• **Texto proporcionado**:
Armando Durán / Laberintos: Trump otra vez en la Casa Blanca
Hasta el último momento todas las encuestas coincidían en señalar que la elección presidencial de Estados Unidos el 5 de noviembre tendría un resultado muy reñido. Advertían, incluso, que podía hablarse de empate técnico, aunque con muy ligera ventaja de Donald Trump. En vista de ello, sostenían, habría que tener paciencia, pues la totalización definitiva de los votos tardaría varios días.
Los votos reales, sin embargo, pronto desmintieron a los profetas de la aritmética electoral: en efecto, Trump derrotó a Kamala Harris, pero eso se supo mucho antes de lo previsto, a medida que avanzaba la noche electoral y se conocían los primeros datos, esa victoria se fue haciendo contundente. No rompió la candidatura de Trump el récord establecido por Ronald Reagan en noviembre de 1984, elección en la que su contrincante, el demócrata Walter Mondale, solo obtuvo los 13 votos electorales correspondientes al estado de Minnesota, pero este 5 de noviembre Trump le propinó a Kamala Harris una auténtica goleada al estancarse en los 226 votos históricamente fieles al Partido Demócrata en los colegios electorales. Esta rotunda victoria de Trump le valió al Partido Republicano alcanzar la mayoría en el Senado y cuando terminen de escrutarse los votos que faltan, nadie pone en duda que los candidatos republicanos ganen al menos los 8 escaños que necesitan para conservar su mayoría actual en la Cámara de Representantes. Es decir, que además de haber recuperado la Presidencia del país tras haber sido vencido Joe Biden hace cuatro años, Trump regresa ahora a la Casa Blanca con un poder tan amplio y categórico que podrá gobernar sin necesidad de recurrir a compromiso alguno en el Congreso.

• **Contenido del conjunto**:
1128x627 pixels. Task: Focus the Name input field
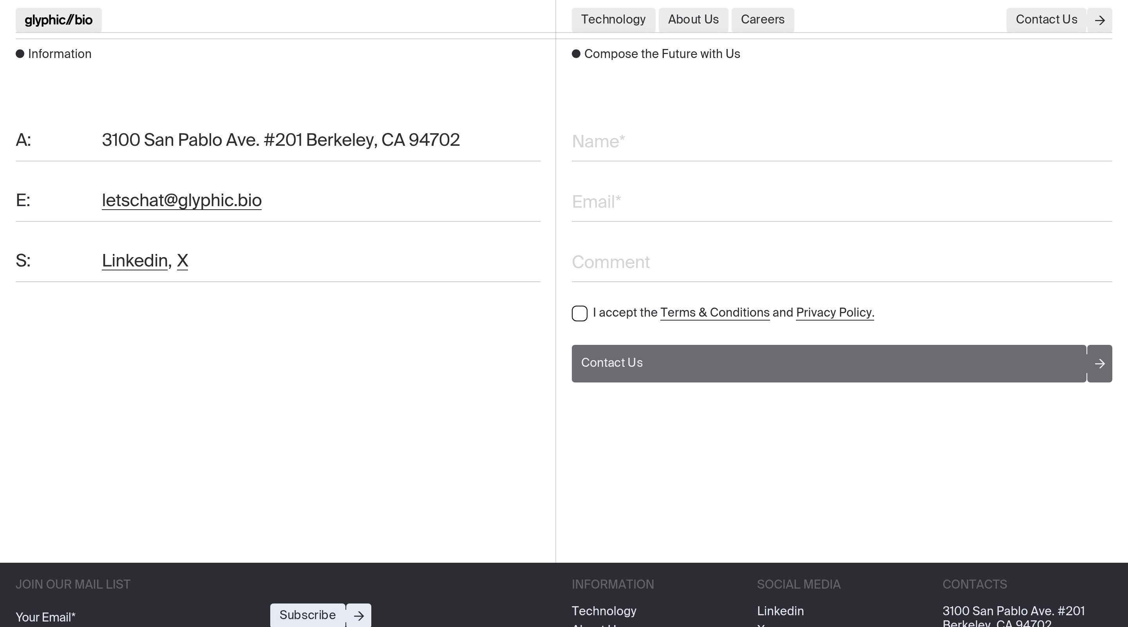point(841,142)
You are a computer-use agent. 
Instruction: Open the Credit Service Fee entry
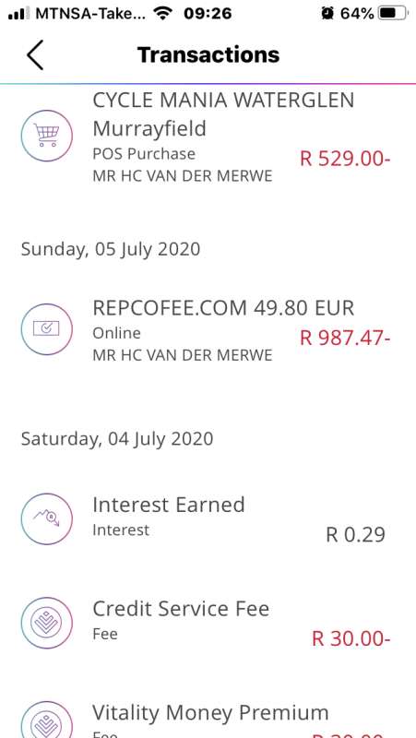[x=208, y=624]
...
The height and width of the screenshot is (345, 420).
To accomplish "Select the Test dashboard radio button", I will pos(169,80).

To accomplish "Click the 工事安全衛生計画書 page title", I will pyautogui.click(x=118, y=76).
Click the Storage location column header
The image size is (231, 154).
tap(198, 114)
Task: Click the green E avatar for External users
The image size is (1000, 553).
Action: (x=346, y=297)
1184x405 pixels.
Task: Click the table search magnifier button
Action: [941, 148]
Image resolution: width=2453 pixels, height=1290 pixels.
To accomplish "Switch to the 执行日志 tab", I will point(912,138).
--
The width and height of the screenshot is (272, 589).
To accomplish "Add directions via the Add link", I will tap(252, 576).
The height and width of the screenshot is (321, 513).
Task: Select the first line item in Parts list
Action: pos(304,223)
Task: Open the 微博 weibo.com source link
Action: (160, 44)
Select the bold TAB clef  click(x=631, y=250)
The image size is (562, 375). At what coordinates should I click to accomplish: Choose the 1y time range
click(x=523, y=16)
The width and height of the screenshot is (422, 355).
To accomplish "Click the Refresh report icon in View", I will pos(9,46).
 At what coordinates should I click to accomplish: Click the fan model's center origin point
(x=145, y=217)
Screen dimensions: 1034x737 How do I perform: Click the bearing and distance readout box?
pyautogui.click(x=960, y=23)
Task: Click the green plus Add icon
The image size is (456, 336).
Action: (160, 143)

• **Tareas**:
A. Convierte en una lista el párrafo del texto sobre la victoria de Trump que empieza «Hasta el último momento», conservando sus datos principales.
B. Redacta lo que sigue en el texto sobre la victoria de Trump, empezando después de su última oración.
Las entradas son un material independiente del texto.

• **Respuestas**:
A.
- Hasta el final, todas las encuestas preveían un resultado muy reñido en la elección presidencial de Estados Unidos del 5 de noviembre.
- Llegaban a hablar de empate técnico, con una ventaja muy ligera de Donald Trump.
- Por eso sostenían que habría que tener paciencia, ya que el recuento definitivo de los votos tardaría varios días.

B.
Este giro inesperado de la voluntad mayoritaria del país plantea dos interrogantes muy pertinentes para entender el presente político de Estados Unidos y tratar de descifrar su incierto porvenir. La primera, tratar de determinar cómo y por qué se ha alzado Trump con un respaldo popular que nadie más allá de su círculo íntimo se atrevía siquiera a insinuar. Y ello a pesar de que nunca disimuló Trump sus impertinencias, ni ha disimulado los aspectos más controversiales de su proyecto de poner la mesa norteamericana al revés para “hacer a Estados Unidos otra vez grande”, su principal consigna en esta campaña electoral, ni se ha tomado la molestia de endulzar el carácter agresivo y en muchos casos despiadado de su personalidad, el extremismo de su xenofobia, o sus vínculos personales y políticos con gobernantes tan impresentables como Vladimir Putin, Kim Jong-un y Víctor Orbán.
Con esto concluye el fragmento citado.